The city building is beautifully old.
Everything is so welcoming.
It's the kind of town where every building has a soul.
And in addition to the historic architecture, there are quirky artistic contributions like this spooky shadow man we found in an alley.
And those street lamps hold real fuel burning candles.
And a peak through the buildings show off the beautiful hills of the Ozark.
This natural spring and courtyard area was decorated for some kind of holiday event that I'm sure was beautiful when it was all lit up. It's right in the heart of the downtown area.
I don't know if it could be any more charming.
Aside from Historic Downtown, this beautiful, Victorian hotel may be Eureka Spring's most famous landmark. It also holds the title of America's most haunted hotel. While we opted for a private log cabin on this particular stay, I would LOVE to go back and stay in this hotel. On this outing however, we just gave ourselves a self guided tour through the lobby and terrace. You can book nightly ghost tours here for an adventure.
Even though the hotel is perched high above town these stairs link the hotel to the downtown area via a wooded trail.
The Christmas decorations were beautiful.
The lobby was beautiful.

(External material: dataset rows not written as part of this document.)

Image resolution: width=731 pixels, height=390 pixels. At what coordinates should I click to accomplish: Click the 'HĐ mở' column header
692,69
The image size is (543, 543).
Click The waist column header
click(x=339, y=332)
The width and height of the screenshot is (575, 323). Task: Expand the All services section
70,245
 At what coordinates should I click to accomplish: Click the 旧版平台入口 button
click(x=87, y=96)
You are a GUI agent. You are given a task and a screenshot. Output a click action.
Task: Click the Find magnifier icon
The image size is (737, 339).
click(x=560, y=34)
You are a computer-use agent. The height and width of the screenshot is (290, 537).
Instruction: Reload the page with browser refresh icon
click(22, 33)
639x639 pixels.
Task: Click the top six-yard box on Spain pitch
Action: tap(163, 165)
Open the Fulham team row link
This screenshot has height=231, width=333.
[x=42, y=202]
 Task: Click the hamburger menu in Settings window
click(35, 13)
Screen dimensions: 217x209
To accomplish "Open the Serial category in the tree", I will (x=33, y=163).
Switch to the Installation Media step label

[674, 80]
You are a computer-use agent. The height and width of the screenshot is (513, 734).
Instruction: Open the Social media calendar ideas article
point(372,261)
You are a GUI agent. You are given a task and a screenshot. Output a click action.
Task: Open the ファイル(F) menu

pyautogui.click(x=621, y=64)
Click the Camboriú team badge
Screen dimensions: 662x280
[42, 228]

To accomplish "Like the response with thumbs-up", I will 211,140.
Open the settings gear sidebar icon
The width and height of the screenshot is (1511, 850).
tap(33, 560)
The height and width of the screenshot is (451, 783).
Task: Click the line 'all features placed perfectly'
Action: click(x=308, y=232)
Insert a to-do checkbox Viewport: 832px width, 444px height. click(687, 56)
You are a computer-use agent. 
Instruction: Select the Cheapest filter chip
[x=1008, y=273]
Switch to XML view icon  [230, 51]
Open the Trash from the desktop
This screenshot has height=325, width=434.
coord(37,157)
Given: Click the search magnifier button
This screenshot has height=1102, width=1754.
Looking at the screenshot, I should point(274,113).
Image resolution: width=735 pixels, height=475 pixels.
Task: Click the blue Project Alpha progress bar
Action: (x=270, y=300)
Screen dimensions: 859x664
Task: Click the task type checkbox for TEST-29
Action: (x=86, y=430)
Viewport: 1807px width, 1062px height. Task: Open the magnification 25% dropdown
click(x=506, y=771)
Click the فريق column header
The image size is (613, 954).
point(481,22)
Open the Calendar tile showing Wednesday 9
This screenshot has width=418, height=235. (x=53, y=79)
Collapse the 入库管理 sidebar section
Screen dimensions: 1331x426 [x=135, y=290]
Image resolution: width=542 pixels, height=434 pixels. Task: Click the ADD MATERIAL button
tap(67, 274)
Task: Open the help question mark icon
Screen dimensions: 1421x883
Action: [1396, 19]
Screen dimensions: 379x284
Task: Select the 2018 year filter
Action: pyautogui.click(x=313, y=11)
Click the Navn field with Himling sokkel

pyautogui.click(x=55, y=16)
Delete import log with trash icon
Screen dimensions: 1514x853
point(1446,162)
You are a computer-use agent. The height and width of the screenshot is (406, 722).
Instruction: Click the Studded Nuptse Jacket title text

There is also a gift shop with beautiful local artwork.
And a very restful place to be.
The Crescent Hotel is definitely worth a walk around even if you aren't staying there.
East Mountain Lookout
And while you’re at it, if you want a better view of the Crescent Hotel that can’t be seen from the actual Crescent Hotel, jump in your car and drive to the East Mountain Lookout. The path is narrow and windy to drive. If there is heavy foot traffic or car traffic (like during summer months), it may be better to take the trolley tour or just walk through town. It was easy for us to drive since we didn’t have to worry about either of those things. The gazebo lookout offers a direct view to the hillside Crescent Hotel as well as an overview of the town itself. With the leaves off the trees, you can see for miles. It really is a beautiful place to stop. There were no other people on the lookout while we were there, another added bonus of visiting in the office season.
And of course the view of the hotel did not disappoint.
The hazy sky made this a perfect day to view a haunted hotel. Very eerie.
On the way down from the lookout, you can take a route to pass right by 3 of the town’s natural springs as well as some charming hillside inns, homes, and architectural accomplishments that makes one wonder how this whole town doesn’t just slide down the hill on itself. It feels like a town taken right out of the hills of southern Germany and placed in northern Arkansas. But the springs are worth the drive by, especially because of their historical significance.
This one (below) is one that we almost missed but saw another car pulled over and decided to get out and look too. It was really interesting.
And that's a summary of our week in Eureka Springs! Happy traveling and adventuring!